What drugs interact with prednisone and dexamethasone?
Prednisone
Prednisone interacts with many drugs, examples include:
- Prednisone may interact with estrogens and phenytoin (Dilantin). Estrogens may reduce the action of enzymes in the liver that break down (eliminate) the active form of prednisone, prednisolone. As a result, the levels of prednisolone in the body may increase and lead to more frequent side effects.
- Phenytoin increases the activity of enzymes in the liver that break down (eliminate) prednisone and thereby may reduce the effectiveness of prednisone. Thus, if phenytoin is being taken, an increased dose of prednisone may be required.

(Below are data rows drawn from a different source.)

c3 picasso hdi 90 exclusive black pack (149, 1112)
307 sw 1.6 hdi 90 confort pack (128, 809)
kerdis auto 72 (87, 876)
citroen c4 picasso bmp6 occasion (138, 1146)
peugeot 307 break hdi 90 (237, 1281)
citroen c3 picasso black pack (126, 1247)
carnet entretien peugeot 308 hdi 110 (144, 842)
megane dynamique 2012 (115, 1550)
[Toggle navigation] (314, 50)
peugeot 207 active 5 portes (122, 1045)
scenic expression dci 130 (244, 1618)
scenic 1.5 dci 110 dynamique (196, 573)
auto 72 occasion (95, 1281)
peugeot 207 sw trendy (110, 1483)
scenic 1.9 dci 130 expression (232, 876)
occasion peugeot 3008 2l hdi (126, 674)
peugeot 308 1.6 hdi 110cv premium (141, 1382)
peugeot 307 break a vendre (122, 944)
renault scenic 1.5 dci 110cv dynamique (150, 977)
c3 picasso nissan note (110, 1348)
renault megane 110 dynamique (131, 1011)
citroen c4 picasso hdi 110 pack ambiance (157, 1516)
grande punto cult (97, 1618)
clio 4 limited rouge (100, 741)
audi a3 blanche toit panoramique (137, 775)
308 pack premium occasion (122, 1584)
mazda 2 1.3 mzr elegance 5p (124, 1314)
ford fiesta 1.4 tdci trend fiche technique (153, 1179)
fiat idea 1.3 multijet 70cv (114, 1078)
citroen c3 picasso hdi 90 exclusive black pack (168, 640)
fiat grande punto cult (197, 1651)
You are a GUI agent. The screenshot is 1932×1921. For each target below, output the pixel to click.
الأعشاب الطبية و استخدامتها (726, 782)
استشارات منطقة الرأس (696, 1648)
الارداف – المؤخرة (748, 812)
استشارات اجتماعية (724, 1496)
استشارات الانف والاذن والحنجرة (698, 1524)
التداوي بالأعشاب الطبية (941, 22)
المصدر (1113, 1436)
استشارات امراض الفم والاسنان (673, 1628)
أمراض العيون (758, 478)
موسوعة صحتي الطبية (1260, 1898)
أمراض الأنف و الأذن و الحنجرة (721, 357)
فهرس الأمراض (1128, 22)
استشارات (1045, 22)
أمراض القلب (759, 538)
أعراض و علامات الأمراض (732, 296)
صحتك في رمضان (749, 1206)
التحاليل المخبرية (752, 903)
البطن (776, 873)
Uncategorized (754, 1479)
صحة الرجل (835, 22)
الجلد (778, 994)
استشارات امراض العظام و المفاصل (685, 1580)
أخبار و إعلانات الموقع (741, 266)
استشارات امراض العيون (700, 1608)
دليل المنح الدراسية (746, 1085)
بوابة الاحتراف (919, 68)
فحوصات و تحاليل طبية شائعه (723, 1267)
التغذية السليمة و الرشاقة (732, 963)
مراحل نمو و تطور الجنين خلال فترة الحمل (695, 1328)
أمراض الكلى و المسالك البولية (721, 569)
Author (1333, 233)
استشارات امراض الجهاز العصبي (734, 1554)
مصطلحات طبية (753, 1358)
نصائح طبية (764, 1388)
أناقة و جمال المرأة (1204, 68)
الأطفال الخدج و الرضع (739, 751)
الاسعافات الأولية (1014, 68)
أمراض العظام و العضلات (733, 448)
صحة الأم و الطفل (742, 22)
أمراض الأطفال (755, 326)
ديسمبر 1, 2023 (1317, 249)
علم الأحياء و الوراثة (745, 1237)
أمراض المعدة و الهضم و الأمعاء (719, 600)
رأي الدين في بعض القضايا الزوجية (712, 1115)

- The risk of hypokalemia (high potassium levels in the blood) increases when corticosteroids are combined with drugs that reduce potassium levels (for example, amphotericin B, diuretics), leading to serious side effects such as heart enlargement, heart arrhythmias and congestive heart failure.
- Corticosteroids may increase or decrease the response warfarin (Coumadin, Jantoven). Therefore, warfarin therapy should be monitored closely.
- The response to diabetes drugs may be reduced because prednisone increases blood glucose.
- Prednisone may increase the risk of tendon rupture in patients treated with fluoroquinolone type antibiotics. Examples of fluoroquinolones include ciprofloxacin (Cipro) and levofloxacin (Levaquin).
- The elderly are especially at risk and tendon rupture may occur during or after treatment with fluoroquinolones.
- Combining aspirin, ibuprofen (Motrin) or other nonsteroidal anti-inflammatory agents (NSAIDS) with corticosteroids increases the risk of stomach related side effects like ulcers.
- Barbiturates, carbamazepine, rifampin and other drugs that increase the activity of liver enzymes that breakdown prednisone may reduce blood levels of prednisone. Conversely, ketoconazole, itraconazole (Sporanox), ritonavir (Norvir), indinavir (Crixivan), macrolide antibiotics such as erythromycin, and other drugs that reduce the activity of liver enzymes that breakdown prednisone may increase blood levels of prednisone.
Dexamethasone
Corticosteroids may increase or decrease the effect of blood thinners, for example, warfarin (Coumadin). Blood clotting should be monitored and the dose of blood thinner adjusted in order to achieve the desired level of blood thinning when patients receiving blood thinners are begun on corticosteroids, including dexamethasone.
Phenobarbital, ephedrine, phenytoin (Dilantin), and rifampin (Rifadin, Rimactane) may increase the breakdown of corticosteroids by the liver, resulting in lower blood levels and reduced effects. Therefore, the dose of corticosteroid may need to be increased if treatment with any of these agents is begun.
Mifepristone may reduce the action of corticosteroids via unknown mechanisms. Dexamethasone may decrease blood levels of mifepristone. Mifepristone should not be combined with steroids.
Are prednisone and dexamethasone safe to use while pregnant or breastfeeding?
Prednisone
- Corticosteroids cross the placenta into the fetus. Compared to other corticosteroids, however, prednisone is less likely to cross the placenta. Chronic use of corticosteroids during the first trimester of pregnancy may cause cleft palate.
- Corticosteroids are secreted in breast milk and can cause side effects in the nursing infant. Prednisone is less likely than other corticosteroids to be secreted in breast milk, but it may still pose a risk to the infant.
Dexamethasone
- Use of dexamethasone in pregnant women has not been adequately studied. When corticosteroids are given systemically (orally, intramuscularly, or intravenously) to pregnant animals fetal abnormalities occurred.
- Dexamethasone has not been adequately evaluated in nursing mothers. Corticosteroids appear in breast milk and may cause side effects in infants.